La multinazionale americana Union Carbide negli anni ’70 inventa il Sevin, un potentissimo pesticida, e fin da subito capisce che l’India è la nazione ideale per impiantare una fabbrica di produzione di questo nuovo prodotto.

Per due motivi: anzitutto perché i contadini sono tanti e gli insetti che devastano le colture ancor di più e secondo perché la manodopera è abbondante e costa poco. Pochissimo.

Dunque un mercato enorme con costi di lavoro bassissimi.

Si decide di installare la fabbrica a Bhopal, nel cuore geografico dell’India.

Bhopal è una città tanto ricca culturalmente quanto povera dal punto di vista materiale; sono migliaia le persone che vivono ammassate in baracche lungo i binari della ferrovia, proprio sotto la famosa Spianata Nera, una grande distesa di terra all’interno della quale l’Union Carbide darà vita alla “Bella Fabbrica”.

Una benedizione per quanti vivono con meno di 20 centesimi di euro al giorno.

La concreta possibilità di avere un lavoro ben retribuito, con salde garanzie sindacali, è una manna dal cielo per chi è nato con il nulla tra le mani.

Alla fine saranno davvero tanti a lavorare per la “Bella Fabbrica”: sono anni in cui l’Union Carbide spinge al massimo la produzione nella speranza che i contadini acquistino in massa il prodotto miracoloso.

La crisi della “bella fabbrica”. Mezzanotte e cinque a Bhopal

Ma purtroppo l’Union Carbide non ha capito a fondo il mercato, anzi, forse non l’ha nemmeno studiato più di tanto.

Proprio in quegli anni l’andamento irregolare dei monsoni porta a terribili carestie in tutto il paese.

Le coltivazioni di riso saranno quelle che risentiranno di più della mancanza di acqua e, data la crisi, i coltivatori non avranno i soldi necessari per acquistare il Sevin, il quale, tra l’altro, in condizioni di quel tipo non servirebbe a nulla.

Una spirale di miseria contro cui nemmeno la potente multinazionale americana può fare qualcosa.

Alla prova dei fatti la “Bella Fabbrica” si discosterà sensibilmente dagli obiettivi iniziali: la produzione calerà drasticamente fin dai primi mesi e a farne le spese saranno proprio i lavoratori.

L’Union Carbide aveva fatto della safety, della sicurezza sul posto di lavoro, il perno della propria logica lavorativa.
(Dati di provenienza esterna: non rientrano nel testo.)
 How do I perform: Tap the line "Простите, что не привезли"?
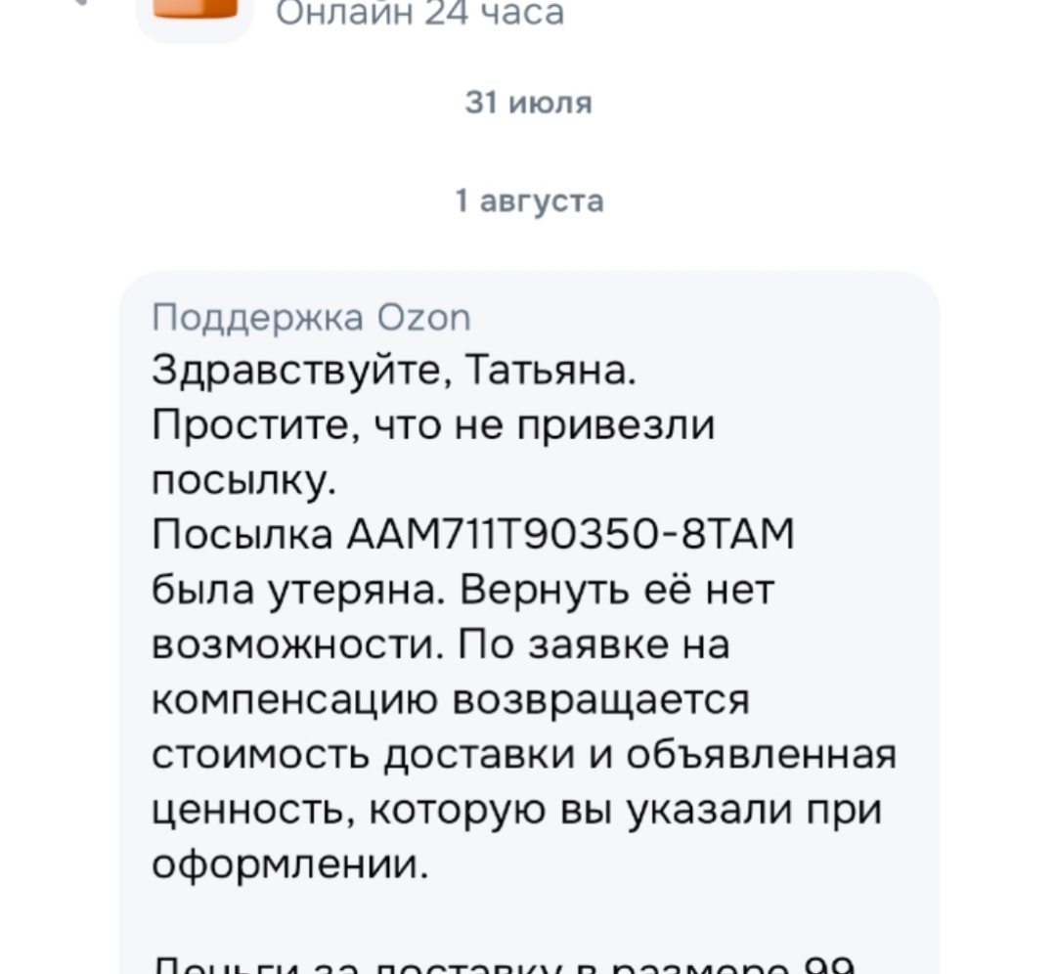[x=434, y=426]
Ma quando le cose vanno male si cerca di far economia un po’ su tutto e la sicurezza sul lavoro è spesso la prima a subire dei tagli.
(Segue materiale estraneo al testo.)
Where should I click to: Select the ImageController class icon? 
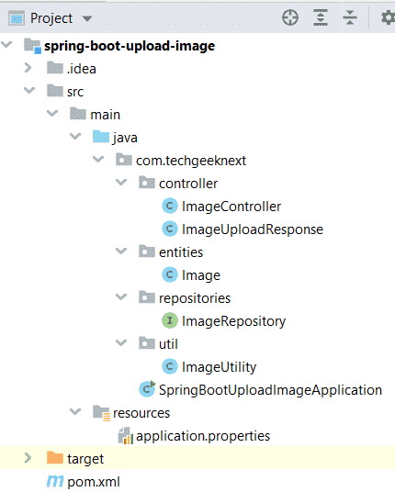(x=170, y=207)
Pian piano vengono disattivati i sistemi di allarme e di sicurezza; per risparmiare qualche chilo di carbone viene persino spenta la fiammella perenne posta sulla sommità di una ciminiera che avrebbe contrastato eventuali fughe tossiche.

E il degrado si percepisce anche all’interno dell’ambiente lavorativo: gli operai oziano e chi dovrebbe occuparsi di controllare le strumentazioni non lo fa o lo fa male.
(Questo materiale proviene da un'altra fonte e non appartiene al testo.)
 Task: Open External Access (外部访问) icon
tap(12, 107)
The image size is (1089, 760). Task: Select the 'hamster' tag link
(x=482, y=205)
Risultato? Un lavaggio mal eseguito dà il via ad una catena di eventi che porterà al disastro ambientale: l’acqua viene a contatto proprio con l’isocianato di metile, l’elemento indispensabile alla produzione del Sevin.

Tossico, pericolosissimo e inutilizzato, l’isocianato di metile era stato stoccato all’interno di grossi silos in attesa della ripresa produttiva.

Una potenziale bomba atomica che a contatto con l’acqua divenne effettiva.

Una fuoriuscita devastante, tossica senza termini di paragone, che ammazzò più di 15.000 persone praticamente all’istante.

E quei 15.000 furono i più fortunati.

Nelle successive ore i polmoni delle persone che vivevano nei dintorni della fabbrica bruciarono letteralmente fino a scoppiare.

É mezzanotte e cinque del 3 dicembre 1984.

L’inferno ha fatto visita a Bhopal: per le strade la gente vomita e muore soffocata e nessuno può farci niente.

Un’immensa coltre di fumo color antracite avvolge le gigantesche lingue di fuoco rosse e blu, le tibie incrociate sui teschi disegnati sui fusti del velenosissimo isocianato di metile risplendono alla luce di quell’inferno.

Bhopal a 35 anni di distanza

Oggi Bhopal è ancora altamente inquinata.

La “Bella Fabbrica”, spenta e arrugginita, è ancora là e centinaia di barili colmi di liquidi tossici sono sparpagliati lungo la Spianata Nera senza che nessuno faccia nulla.

L’Union Carbide, oggi proprietà della Dow Chemical, se n’è andata lasciando dietro di sé questa scia di orrore e devastazione.

Oggi la homepage della Dow Chemical recita che c’è bisogno di salvaguardare e amare il pianeta e campeggia una foto di acqua pulita che scende dal cielo.

Ma i poveri di Bhopal, tornati più poveri di prima, sentono la pelle e la gola bruciare.

Soprattutto quando piove.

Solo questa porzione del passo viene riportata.